Let’s get po-LIT-ical


Photo courtesy of Flikr CC/ Gage Skidmore

Photo courtesy of Flikr CC/ Gage Skidmore

With the start of the 2016 Presidential primaries on Monday, Feb. 1, the fight for the democratic candidacy will be a close one. The race between presidential hopefuls Hillary Clinton and Bernie Sanders goes beyond finding the right democratic candidate.

Simply put, Sanders represents the people, while Clinton represents corporate America. If Clinton wins, it will be a victory for corporate America. If Sanders wins, it will be a victory for the people of America.

When asked about the Democratic Primary, sophomore Kyle Maloney shares his mixed-emotions.

“These are two completely different campaigns,” Maloney said. “Clinton seems focused on becoming the first woman president, and the issues she discussed in 2008 do not really align with those discussed in 2016. Sanders has had consistent views, but I doubt congress will let him put his ideas into effect if he is elected. Frankly, I don’t know exactly what to make of it.”

For Clinton, most of her donations come from large corporations such as JP Morgan Chase, Time Warner, or the Soros Fund Management among many others. On the other hand, Sanders has received over 2.5 million individual contributions to his 2016 campaign, breaking a record previously set by our current president Barack Obama.

As a potential future president, Clinton desires total power. She knows her gender is enough to win some feeble-minded votes, but potentially not enough to win the primary. In efforts to gain additional support, she has changed her views on many controversial issues to match them with current, popular opinion.

In 2004, she was strongly opposed to gay marriage; now, she claims to be a full supporter.  She once promoted the Trans Pacific Partnership, but during the October debate, she claimed to be undecided about her stance. In 2002 she expressed support for the Iraq war, then in 2015 she reversed her belief and said that it was a mistake.  The list could go on and on, and there is no telling how Clinton’s convictions will change in the future. These flimsy back and forth decisions make her potential future as president of the United States shaky.

On the other hand, Bernie Sanders has always stayed true to his principles. For his entire political career, he has stood for the simple concept of democracy.
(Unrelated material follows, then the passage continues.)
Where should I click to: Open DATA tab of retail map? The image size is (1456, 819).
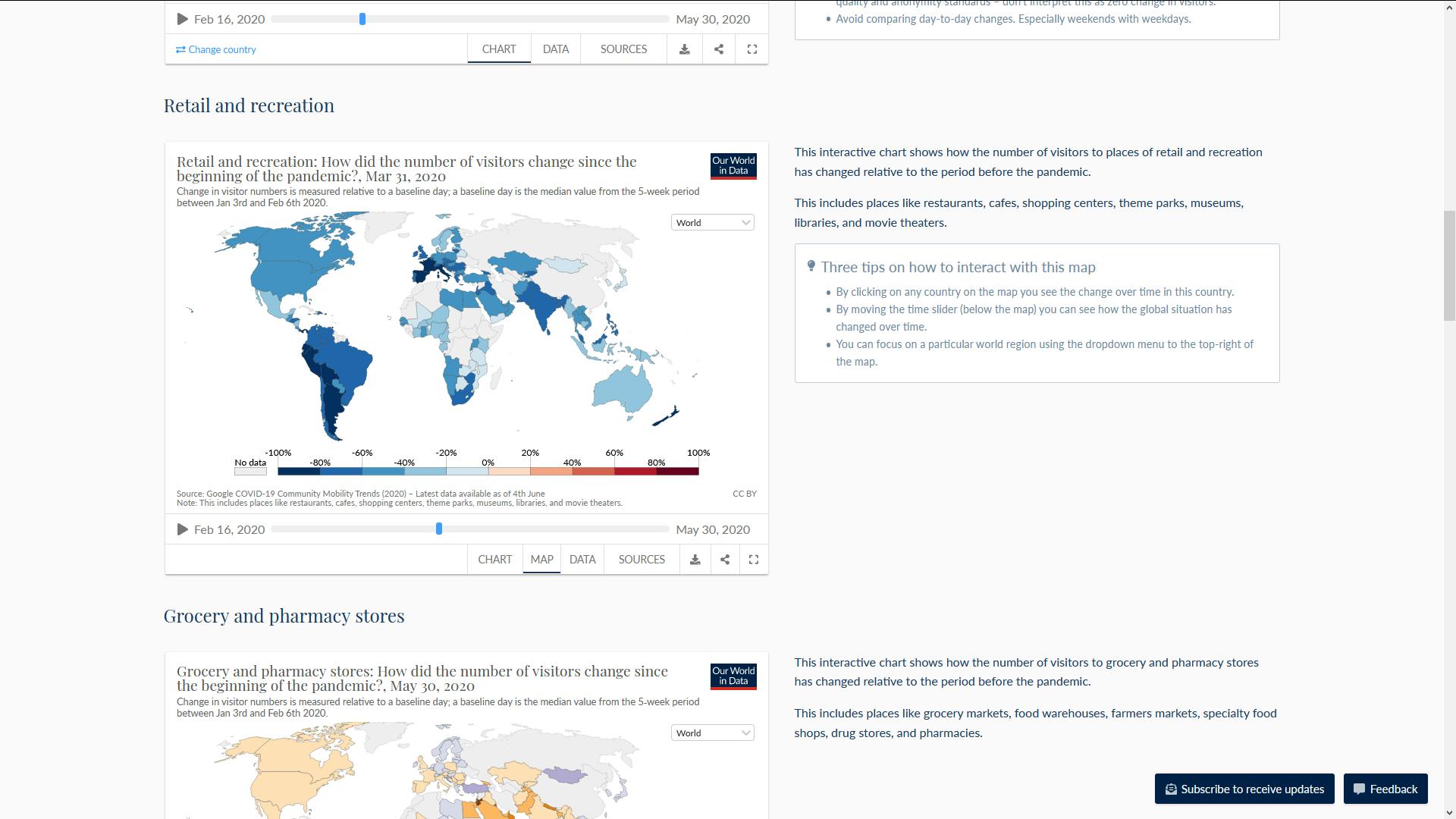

All of the issues he speaks of today arise out of the undermining of American democracy. The real beneficiaries today are the corporations bribing politicians and later reimbursed by taxpayers.

Sanders plans to fight climate change, income inequality, overpriced education, endless war, and privatized healthcare. Tackling these issues will greatly benefit the vast majority of the American people. Those who will not benefit from Sanders’ proposed actions are banks, pharmaceutical industries, agricultural and oil industries, privatized jails, big weapon dealers, and other organizations that pour money into the government as an investment for a promising future.

It should be noted that these organizations also give money to the media to control what the population hears about the issues discussed during the election. This is why you do not hear a lot about Sanders on television, but rather about Clinton’s emails and the GOP.

Yes, Clinton’s campaign claims to tackle issues such as campaign finances, climate change, criminal justice, healthcare, and many others listed on her website. If elected, perhaps she will take action on some of these issues. However, she will not bring change to the corrupt political system that has brought in millions of dollars to her own 2016 campaign. For Clinton, ensuring corporate welfare means a few million dollars to add to her bank account.

Though her honesty is questionable, Clinton has the potential to be a strong leader in our current political system, and America would be far better off with her in office than a sadistic Donald Trump. However, our current political system needs radical reform, and the best candidate for that is Sanders.

Today, America’s government responds chiefly to the demands of corporations that rely on destructive methods for their profits. Those who do not believe this, along with those who believe Clinton will change this, are purely delusional. The detriments of war, unsustainable energy, farming, and the exploitation of natural resources, are extremely beneficial to certain lobbyists bribing our politicians.

Obscene amounts of money travel through our government to ensure our policies do not interfere with these destructive practices. This is why the battle between Clinton and Sanders is so important.

If Clinton wins the primary, I believe the political system will essentially stay the same no matter who is elected. Corporate money will continue to rule over government. If Sanders wins the primary and election, I believe our corrupt political system will be challenged. This will lead to the restoration of democracy imagined by the founding fathers of America, and the beginning of a complex process of change.